▼▼▼
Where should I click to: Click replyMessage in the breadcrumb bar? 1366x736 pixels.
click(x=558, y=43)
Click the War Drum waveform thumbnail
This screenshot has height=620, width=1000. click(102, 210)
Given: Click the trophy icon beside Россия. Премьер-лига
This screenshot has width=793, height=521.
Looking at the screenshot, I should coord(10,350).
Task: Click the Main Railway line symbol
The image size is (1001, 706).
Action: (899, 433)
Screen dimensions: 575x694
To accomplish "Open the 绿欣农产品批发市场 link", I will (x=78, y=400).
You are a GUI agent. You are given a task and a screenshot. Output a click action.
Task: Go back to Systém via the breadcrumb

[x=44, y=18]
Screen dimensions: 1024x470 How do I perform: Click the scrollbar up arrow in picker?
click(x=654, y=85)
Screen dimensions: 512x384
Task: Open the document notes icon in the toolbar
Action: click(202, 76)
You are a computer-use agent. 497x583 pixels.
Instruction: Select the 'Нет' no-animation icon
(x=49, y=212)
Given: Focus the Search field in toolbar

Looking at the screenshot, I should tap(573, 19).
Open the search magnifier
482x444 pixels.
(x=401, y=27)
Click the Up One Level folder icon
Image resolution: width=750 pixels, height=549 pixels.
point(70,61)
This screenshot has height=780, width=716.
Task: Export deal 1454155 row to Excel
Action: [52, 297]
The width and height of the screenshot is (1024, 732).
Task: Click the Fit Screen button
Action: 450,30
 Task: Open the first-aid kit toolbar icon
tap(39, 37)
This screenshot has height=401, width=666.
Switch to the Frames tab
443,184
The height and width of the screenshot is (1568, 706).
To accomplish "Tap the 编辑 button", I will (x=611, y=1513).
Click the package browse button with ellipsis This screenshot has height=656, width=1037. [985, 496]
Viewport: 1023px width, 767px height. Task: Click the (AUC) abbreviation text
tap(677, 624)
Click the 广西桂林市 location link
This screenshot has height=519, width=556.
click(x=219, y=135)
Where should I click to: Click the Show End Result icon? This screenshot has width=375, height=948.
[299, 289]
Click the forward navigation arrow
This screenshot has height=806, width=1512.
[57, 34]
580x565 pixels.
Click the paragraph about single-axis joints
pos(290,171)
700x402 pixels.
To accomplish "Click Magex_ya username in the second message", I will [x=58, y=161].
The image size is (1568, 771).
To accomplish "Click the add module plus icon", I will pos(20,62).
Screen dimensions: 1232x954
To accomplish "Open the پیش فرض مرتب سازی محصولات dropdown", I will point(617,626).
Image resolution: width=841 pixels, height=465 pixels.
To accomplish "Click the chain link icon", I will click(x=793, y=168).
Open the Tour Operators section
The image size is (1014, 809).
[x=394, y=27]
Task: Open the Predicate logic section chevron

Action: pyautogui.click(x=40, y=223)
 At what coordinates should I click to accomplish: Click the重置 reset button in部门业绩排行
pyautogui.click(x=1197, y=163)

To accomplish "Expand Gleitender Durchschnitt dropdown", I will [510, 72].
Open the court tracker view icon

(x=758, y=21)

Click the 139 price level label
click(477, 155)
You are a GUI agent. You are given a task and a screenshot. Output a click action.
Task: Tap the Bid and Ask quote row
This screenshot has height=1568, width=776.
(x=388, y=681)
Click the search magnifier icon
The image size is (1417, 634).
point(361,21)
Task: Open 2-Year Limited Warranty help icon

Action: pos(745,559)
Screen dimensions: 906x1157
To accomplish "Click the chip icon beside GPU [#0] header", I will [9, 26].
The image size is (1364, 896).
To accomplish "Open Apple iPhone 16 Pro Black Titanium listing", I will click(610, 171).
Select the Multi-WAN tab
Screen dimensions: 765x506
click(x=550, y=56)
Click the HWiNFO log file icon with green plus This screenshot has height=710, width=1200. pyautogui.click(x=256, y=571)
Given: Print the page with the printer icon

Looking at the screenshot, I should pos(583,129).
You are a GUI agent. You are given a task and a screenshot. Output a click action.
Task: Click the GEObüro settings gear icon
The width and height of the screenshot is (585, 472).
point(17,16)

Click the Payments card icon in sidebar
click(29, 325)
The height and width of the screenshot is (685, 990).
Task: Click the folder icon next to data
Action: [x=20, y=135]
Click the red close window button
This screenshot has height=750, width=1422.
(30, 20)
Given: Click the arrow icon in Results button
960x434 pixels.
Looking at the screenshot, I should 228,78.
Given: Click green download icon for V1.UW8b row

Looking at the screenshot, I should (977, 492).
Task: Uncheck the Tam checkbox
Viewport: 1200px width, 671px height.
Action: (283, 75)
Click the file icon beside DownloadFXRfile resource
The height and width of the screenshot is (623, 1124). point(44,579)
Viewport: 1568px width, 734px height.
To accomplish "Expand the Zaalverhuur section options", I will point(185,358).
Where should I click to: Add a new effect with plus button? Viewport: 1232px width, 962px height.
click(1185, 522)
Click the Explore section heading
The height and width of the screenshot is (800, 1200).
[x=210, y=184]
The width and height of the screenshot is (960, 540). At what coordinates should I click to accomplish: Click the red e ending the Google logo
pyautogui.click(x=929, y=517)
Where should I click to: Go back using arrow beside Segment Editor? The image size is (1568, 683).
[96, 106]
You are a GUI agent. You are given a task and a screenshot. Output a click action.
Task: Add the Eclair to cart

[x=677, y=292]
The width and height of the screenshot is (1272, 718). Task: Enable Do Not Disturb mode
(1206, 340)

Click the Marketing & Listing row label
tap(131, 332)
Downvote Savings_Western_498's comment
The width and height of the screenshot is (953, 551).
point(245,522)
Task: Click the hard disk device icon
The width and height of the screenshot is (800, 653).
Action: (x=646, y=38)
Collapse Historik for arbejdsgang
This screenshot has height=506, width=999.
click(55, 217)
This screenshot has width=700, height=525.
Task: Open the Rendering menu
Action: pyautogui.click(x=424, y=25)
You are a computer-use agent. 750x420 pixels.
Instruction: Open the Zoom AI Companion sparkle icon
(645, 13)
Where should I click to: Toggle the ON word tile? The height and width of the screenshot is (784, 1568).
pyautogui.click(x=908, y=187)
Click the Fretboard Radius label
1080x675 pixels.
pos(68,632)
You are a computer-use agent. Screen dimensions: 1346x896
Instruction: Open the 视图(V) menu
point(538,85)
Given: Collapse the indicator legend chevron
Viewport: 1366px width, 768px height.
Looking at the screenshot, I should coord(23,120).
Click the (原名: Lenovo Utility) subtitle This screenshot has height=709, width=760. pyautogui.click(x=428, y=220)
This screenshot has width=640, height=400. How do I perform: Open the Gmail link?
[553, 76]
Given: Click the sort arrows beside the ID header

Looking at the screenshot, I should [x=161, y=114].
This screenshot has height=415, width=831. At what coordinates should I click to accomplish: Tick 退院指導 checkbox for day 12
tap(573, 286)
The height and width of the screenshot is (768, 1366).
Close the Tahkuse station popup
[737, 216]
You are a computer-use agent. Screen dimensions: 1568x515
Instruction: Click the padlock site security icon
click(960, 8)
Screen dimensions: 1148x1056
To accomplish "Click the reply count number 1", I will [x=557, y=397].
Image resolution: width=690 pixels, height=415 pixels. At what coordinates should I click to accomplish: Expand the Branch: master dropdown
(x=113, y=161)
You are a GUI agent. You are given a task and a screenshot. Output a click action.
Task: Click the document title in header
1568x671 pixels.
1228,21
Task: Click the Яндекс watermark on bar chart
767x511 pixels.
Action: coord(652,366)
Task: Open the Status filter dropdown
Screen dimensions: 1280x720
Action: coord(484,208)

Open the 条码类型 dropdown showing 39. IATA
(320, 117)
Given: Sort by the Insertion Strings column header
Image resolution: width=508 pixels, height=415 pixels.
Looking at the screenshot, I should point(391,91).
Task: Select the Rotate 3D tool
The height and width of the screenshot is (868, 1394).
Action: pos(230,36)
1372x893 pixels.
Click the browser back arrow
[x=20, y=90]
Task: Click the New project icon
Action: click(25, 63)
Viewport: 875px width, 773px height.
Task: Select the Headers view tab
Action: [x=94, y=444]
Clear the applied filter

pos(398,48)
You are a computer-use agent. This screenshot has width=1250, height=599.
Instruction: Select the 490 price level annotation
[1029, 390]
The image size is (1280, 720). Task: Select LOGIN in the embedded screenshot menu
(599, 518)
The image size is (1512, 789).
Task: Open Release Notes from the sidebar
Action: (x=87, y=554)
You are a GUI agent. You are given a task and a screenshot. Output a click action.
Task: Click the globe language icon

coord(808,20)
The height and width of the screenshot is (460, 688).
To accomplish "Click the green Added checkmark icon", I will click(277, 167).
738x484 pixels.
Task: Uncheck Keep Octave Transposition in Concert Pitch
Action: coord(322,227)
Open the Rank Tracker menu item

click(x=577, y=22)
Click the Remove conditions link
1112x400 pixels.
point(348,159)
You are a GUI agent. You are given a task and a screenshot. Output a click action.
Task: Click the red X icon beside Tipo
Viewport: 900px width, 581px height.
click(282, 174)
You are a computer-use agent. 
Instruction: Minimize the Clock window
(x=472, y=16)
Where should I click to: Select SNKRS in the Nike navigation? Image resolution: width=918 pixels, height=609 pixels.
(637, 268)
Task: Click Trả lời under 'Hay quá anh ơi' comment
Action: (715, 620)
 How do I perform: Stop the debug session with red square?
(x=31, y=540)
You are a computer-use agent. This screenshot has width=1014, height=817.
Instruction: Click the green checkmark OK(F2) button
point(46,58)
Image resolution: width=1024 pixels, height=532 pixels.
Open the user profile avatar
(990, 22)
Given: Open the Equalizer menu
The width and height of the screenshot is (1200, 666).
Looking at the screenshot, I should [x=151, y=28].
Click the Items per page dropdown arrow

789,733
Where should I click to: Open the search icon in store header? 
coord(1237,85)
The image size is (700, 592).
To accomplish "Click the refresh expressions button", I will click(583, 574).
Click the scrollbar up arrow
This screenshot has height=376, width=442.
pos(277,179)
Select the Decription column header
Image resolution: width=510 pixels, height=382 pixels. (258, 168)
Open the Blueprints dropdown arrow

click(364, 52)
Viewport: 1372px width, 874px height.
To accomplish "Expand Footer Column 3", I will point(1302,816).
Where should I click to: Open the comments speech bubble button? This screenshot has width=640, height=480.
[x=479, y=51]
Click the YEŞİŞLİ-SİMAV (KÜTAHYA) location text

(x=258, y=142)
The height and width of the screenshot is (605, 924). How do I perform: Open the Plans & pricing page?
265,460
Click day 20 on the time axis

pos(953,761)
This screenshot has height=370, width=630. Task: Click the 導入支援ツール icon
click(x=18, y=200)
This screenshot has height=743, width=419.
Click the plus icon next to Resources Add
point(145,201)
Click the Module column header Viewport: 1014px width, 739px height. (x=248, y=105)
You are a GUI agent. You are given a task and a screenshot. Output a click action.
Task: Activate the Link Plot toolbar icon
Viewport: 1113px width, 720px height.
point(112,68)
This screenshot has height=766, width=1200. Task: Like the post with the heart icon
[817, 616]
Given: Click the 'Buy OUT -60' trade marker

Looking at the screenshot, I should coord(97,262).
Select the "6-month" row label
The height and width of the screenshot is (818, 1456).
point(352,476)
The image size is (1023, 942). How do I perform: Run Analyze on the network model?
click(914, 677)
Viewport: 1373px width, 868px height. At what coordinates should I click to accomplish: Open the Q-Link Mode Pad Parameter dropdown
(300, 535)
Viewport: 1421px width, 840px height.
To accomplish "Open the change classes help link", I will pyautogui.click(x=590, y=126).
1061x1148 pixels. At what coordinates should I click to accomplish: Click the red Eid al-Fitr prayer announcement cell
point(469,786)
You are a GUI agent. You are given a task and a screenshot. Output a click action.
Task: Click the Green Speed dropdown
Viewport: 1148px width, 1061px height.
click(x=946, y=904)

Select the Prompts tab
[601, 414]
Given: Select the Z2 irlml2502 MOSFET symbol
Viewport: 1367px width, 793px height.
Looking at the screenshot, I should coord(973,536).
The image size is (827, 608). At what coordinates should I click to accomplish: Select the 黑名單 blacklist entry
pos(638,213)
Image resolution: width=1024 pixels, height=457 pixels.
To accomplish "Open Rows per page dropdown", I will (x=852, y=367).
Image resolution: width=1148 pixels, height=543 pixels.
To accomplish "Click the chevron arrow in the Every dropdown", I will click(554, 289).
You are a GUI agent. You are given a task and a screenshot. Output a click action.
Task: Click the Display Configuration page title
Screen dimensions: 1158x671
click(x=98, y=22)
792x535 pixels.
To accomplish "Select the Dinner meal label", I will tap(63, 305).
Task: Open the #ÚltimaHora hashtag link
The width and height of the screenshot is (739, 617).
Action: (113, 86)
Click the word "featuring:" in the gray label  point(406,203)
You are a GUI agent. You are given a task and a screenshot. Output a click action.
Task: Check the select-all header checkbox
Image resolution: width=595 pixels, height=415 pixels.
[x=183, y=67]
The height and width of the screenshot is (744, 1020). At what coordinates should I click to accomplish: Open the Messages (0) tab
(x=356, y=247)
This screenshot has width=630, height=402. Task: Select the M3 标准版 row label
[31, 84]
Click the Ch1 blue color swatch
▲▲▲
### REQUIRED ACTION
Say how many lines above contain the string "symbol", writing only the number.

### COMPLETED TASK
2